One name that's quickly moving within range of triggering a major breakout trade is
EZChip Semiconductor (
EZCH), a fabless semiconductor company engaged in the development and marketing of Ethernet network processors for networking equipment. This stock has been under pressure from the sellers in 2013, with shares off by 14%.
If you look at the chart for EZChip Semiconductor, you'll notice that this stock has just started to bounce right off its 50-day moving average at $26.90 a share. That bounce is quickly pushing shares of EZCH within range of triggering a major breakout trade.
>>3 Tech Stocks Spiking on Big Volume
Market players should now look for long-biased trades in EZCH if it manages to break out above its 200-day moving average of $29.39 a share and then above more near-term resistance at $29.53 a share with high volume.

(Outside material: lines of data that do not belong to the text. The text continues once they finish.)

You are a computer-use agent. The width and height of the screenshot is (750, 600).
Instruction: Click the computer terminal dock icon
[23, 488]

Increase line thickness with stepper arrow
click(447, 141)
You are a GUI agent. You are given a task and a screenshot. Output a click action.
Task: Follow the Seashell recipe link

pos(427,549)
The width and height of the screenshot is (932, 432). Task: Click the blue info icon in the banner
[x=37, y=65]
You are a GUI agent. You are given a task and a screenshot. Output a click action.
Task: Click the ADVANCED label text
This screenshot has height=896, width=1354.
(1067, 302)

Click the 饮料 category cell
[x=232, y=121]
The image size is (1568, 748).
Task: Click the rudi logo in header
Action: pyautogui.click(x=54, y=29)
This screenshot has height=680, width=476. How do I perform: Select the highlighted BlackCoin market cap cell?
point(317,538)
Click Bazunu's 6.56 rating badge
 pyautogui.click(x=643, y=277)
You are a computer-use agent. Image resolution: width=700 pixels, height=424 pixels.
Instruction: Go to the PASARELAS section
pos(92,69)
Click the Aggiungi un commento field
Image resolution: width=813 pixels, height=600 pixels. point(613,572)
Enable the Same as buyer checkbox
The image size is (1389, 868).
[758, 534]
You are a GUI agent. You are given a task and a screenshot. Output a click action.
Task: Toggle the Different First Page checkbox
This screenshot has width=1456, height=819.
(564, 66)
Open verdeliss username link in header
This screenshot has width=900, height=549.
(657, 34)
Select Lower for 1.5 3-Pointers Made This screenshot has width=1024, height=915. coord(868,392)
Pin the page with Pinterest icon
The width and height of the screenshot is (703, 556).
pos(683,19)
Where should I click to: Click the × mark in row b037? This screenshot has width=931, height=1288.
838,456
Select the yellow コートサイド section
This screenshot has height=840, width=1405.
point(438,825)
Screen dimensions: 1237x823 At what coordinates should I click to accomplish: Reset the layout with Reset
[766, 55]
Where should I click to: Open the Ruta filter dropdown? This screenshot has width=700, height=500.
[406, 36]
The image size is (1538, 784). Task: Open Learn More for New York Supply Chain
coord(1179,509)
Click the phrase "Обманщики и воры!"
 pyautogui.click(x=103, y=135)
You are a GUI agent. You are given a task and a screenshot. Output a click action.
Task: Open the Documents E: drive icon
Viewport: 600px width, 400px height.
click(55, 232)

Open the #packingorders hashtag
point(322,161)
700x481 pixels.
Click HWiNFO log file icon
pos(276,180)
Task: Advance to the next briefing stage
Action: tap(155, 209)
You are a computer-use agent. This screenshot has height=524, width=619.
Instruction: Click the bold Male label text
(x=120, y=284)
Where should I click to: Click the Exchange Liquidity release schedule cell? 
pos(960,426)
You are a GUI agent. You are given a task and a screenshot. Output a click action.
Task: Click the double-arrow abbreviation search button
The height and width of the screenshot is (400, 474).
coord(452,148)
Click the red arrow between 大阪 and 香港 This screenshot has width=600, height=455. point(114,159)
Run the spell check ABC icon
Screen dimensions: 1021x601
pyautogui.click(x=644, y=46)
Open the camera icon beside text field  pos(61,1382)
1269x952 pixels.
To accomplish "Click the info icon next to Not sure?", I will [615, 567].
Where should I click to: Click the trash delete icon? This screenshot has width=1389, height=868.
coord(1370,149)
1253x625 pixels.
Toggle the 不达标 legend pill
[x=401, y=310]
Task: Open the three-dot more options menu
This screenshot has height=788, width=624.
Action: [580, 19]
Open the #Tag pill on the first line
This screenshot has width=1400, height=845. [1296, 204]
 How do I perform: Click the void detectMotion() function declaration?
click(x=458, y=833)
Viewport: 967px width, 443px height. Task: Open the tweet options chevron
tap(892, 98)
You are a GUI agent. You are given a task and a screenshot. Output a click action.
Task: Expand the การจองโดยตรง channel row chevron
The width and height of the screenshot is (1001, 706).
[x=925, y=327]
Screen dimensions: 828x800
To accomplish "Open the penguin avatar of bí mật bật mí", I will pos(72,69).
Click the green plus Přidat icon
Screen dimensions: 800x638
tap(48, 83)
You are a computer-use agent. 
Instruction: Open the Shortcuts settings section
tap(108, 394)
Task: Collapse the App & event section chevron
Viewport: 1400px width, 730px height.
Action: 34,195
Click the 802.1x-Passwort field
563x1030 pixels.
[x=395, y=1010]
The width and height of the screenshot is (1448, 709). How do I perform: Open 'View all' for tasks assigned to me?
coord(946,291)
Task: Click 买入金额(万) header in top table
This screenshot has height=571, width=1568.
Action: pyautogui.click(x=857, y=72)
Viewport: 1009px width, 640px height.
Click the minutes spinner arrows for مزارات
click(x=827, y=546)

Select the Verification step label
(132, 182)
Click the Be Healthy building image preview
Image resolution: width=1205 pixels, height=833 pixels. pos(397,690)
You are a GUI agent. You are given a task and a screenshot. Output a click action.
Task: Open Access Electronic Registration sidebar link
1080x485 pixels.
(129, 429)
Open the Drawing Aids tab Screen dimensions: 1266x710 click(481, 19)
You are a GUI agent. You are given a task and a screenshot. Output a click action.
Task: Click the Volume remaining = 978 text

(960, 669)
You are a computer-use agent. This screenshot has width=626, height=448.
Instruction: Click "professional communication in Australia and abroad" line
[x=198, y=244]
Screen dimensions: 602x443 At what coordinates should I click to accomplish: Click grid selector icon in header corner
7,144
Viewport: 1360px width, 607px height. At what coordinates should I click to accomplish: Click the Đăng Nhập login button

Look for a sustained move or close above those levels with volume that hits near or above its three-month average action of 206,308 shares. If that breakout triggers soon, then EZCH will set up to re-test or possibly take out its next major overhead resistance levels at $35 to $35.65 a share, or even $38 a share.
Traders can look to buy EZCH off any weakness to anticipate that breakout and simply use a stop that sits right below its 50-day moving average of $26.90 a share, or below more key support at $26.36 a share. One can also buy EZCH off strength once it takes out those breakout levels with volume and then simply use a stop that sits a comfortable percentage from your entry point.